Web Application Analysis
by
ted
Abstract
The goal of this project is to use machine learning to classify web applications based on technologies and frameworks such as WordPress or Django. Each different technology and framework comes with its own vulnerabilities, so with the purpose of bug bounty hunting identifying what gears are turning behind a website will help immensely in the reconnaissance phase.
The code without annotations can be found here.
Step 1 (data collection)
For this step we will need to make a web scraper to collect the data we need. The information we will be looking for is HTTP headers, meta tags, linked js and CSS files.
import pandas as pd
import requests
from bs4 import BeautifulSoup
# Read websites from CSV file
def read_from_csv(filename):
try:
df = pd.read_csv(filename)
return df["URL"].tolist()
except Exception as e:
print(f"Error reading file: {e}")
return []
# Add 'https://' to the URL if it's missing
def add_https_prefix(url):
if not url.startswith(('http://', 'https://')):
url = 'https://' + url
return url
# Analyze a single website
def analyze_website(url):
try:
# Ensure URL has https:// prefix
url = add_https_prefix(url)
# Send HTTP GET request
response = requests.get(url, timeout=20)
soup = BeautifulSoup(response.text, "html.parser")
# Extract HTTP headers
headers = response.headers
# Extract meta tags
meta_tags = {meta.get("name", "").lower(): meta.get("content", "") for meta in soup.find_all("meta")}
# Extract linked JavaScript files
scripts = [script.get("src") for script in soup.find_all("script") if script.get("src")]

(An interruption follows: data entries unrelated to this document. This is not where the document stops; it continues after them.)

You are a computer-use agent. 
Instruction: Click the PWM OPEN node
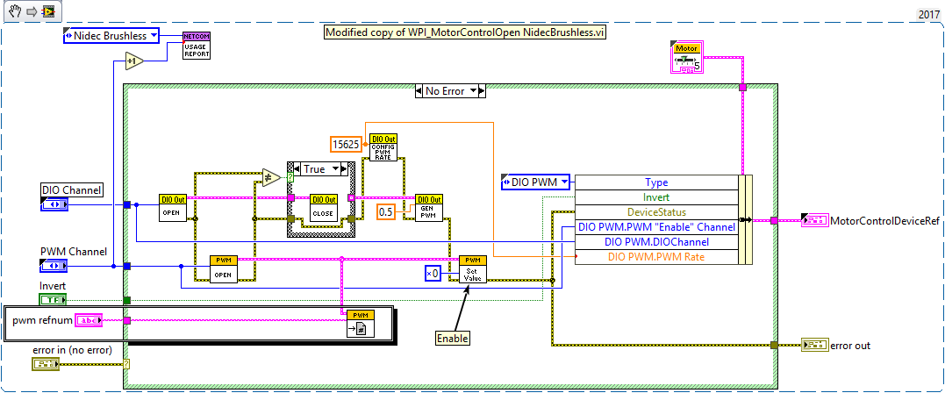point(223,268)
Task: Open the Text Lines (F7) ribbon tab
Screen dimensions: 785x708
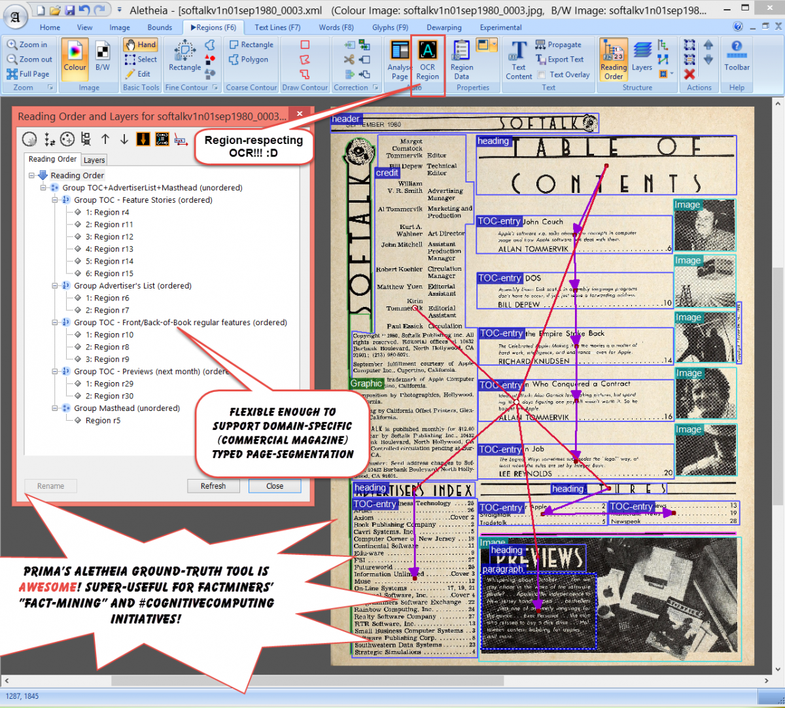Action: click(277, 27)
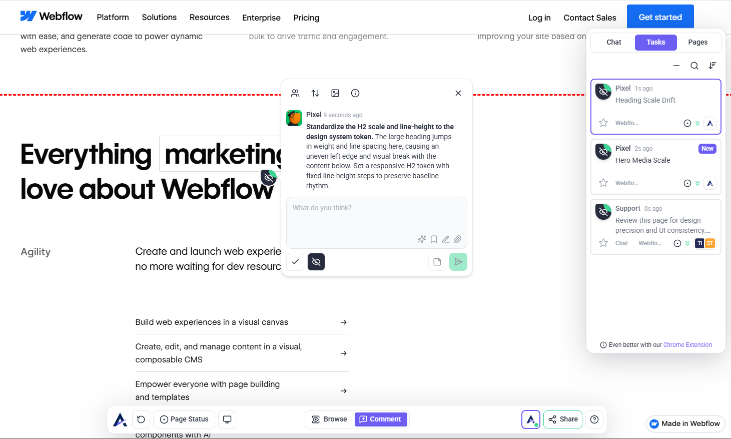Click the AI sparkle icon in reply box

tap(422, 239)
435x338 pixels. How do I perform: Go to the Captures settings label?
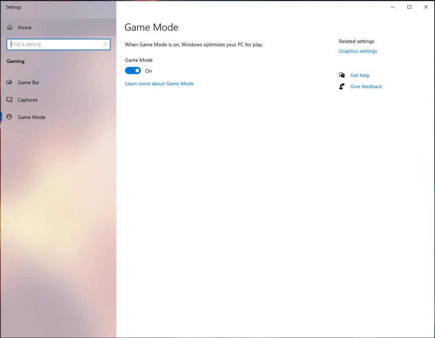pos(28,100)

# Extract linked CSS files
stylesheets = [link.get("href") for link in soup.find_all("link", rel="stylesheet")]
# Extract HTTP server header (if present)
server = headers.get("Server", "Unknown")
return {
"URL": url,
"Server": server,
"Meta Tags": meta_tags,
"Scripts": scripts,
"Stylesheets": stylesheets,
}
except Exception as e:
print(f"Error scraping {url}: {e}")
return {
"URL": url,
"Server": "Error",
"Meta Tags": {},
"Scripts": [],
"Stylesheets": [],
}
# Main logic
csv_file = "C:\\Users\\ibrah\\Downloads\\ba8d8eed85b0c289a05c750b3d825f61-6827168570520ded27c102730e442f35fb4b6a6d\\ba8d8eed85b0c289a05c750b3d825f61-6827168570520ded27c102730e442f35fb4b6a6d\\websites1.csv"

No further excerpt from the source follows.